Can you arrange the lines below as a JSON list of strings, one string per line, with blank lines omitted?
## BEGIN Exercise materials
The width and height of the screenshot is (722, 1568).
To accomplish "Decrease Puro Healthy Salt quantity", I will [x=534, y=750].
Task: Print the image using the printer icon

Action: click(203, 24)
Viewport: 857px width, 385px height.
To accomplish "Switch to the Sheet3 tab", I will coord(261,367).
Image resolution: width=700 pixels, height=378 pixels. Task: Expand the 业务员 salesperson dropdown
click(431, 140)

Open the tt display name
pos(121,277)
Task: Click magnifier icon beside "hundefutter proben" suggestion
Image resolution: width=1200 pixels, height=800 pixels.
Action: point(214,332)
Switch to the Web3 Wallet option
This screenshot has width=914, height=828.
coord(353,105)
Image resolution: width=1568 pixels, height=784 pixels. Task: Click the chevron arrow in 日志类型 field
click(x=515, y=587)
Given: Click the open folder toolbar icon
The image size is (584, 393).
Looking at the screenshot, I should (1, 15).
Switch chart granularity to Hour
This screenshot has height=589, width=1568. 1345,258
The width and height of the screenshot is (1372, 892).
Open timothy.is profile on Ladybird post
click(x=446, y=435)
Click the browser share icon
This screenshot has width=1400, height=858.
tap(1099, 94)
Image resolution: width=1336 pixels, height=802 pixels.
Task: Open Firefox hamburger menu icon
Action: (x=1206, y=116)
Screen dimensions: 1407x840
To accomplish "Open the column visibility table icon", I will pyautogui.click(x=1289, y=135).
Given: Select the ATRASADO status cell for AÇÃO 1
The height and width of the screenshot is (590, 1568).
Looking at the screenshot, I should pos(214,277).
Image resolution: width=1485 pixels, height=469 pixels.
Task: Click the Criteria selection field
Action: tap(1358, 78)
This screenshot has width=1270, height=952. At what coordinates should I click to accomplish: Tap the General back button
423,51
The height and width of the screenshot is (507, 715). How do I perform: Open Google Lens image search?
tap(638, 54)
## END Exercise materials
> Worked solution:
[
  "The width and height of the screenshot is (722, 1568).",
  "To accomplish \"Decrease Puro Healthy Salt quantity\", I will [x=534, y=750].",
  "Task: Print the image using the printer icon",
  "Action: click(203, 24)",
  "Viewport: 857px width, 385px height.",
  "To accomplish \"Switch to the Sheet3 tab\", I will coord(261,367).",
  "Image resolution: width=700 pixels, height=378 pixels. Task: Expand the 业务员 salesperson dropdown",
  "click(431, 140)",
  "Open the tt display name",
  "pos(121,277)",
  "Task: Click magnifier icon beside \"hundefutter proben\" suggestion",
  "Image resolution: width=1200 pixels, height=800 pixels.",
  "Action: point(214,332)",
  "Switch to the Web3 Wallet option",
  "This screenshot has width=914, height=828.",
  "coord(353,105)",
  "Image resolution: width=1568 pixels, height=784 pixels. Task: Click the chevron arrow in 日志类型 field",
  "click(x=515, y=587)",
  "Given: Click the open folder toolbar icon",
  "The image size is (584, 393).",
  "Looking at the screenshot, I should (1, 15).",
  "Switch chart granularity to Hour",
  "This screenshot has height=589, width=1568. 1345,258",
  "The width and height of the screenshot is (1372, 892).",
  "Open timothy.is profile on Ladybird post",
  "click(x=446, y=435)",
  "Click the browser share icon",
  "This screenshot has width=1400, height=858.",
  "tap(1099, 94)",
  "Image resolution: width=1336 pixels, height=802 pixels.",
  "Task: Open Firefox hamburger menu icon",
  "Action: (x=1206, y=116)",
  "Screen dimensions: 1407x840",
  "To accomplish \"Open the column visibility table icon\", I will pyautogui.click(x=1289, y=135).",
  "Given: Select the ATRASADO status cell for AÇÃO 1",
  "The height and width of the screenshot is (590, 1568).",
  "Looking at the screenshot, I should pos(214,277).",
  "Image resolution: width=1485 pixels, height=469 pixels.",
  "Task: Click the Criteria selection field",
  "Action: tap(1358, 78)",
  "This screenshot has width=1270, height=952. At what coordinates should I click to accomplish: Tap the General back button",
  "423,51",
  "The height and width of the screenshot is (507, 715). How do I perform: Open Google Lens image search?",
  "tap(638, 54)"
]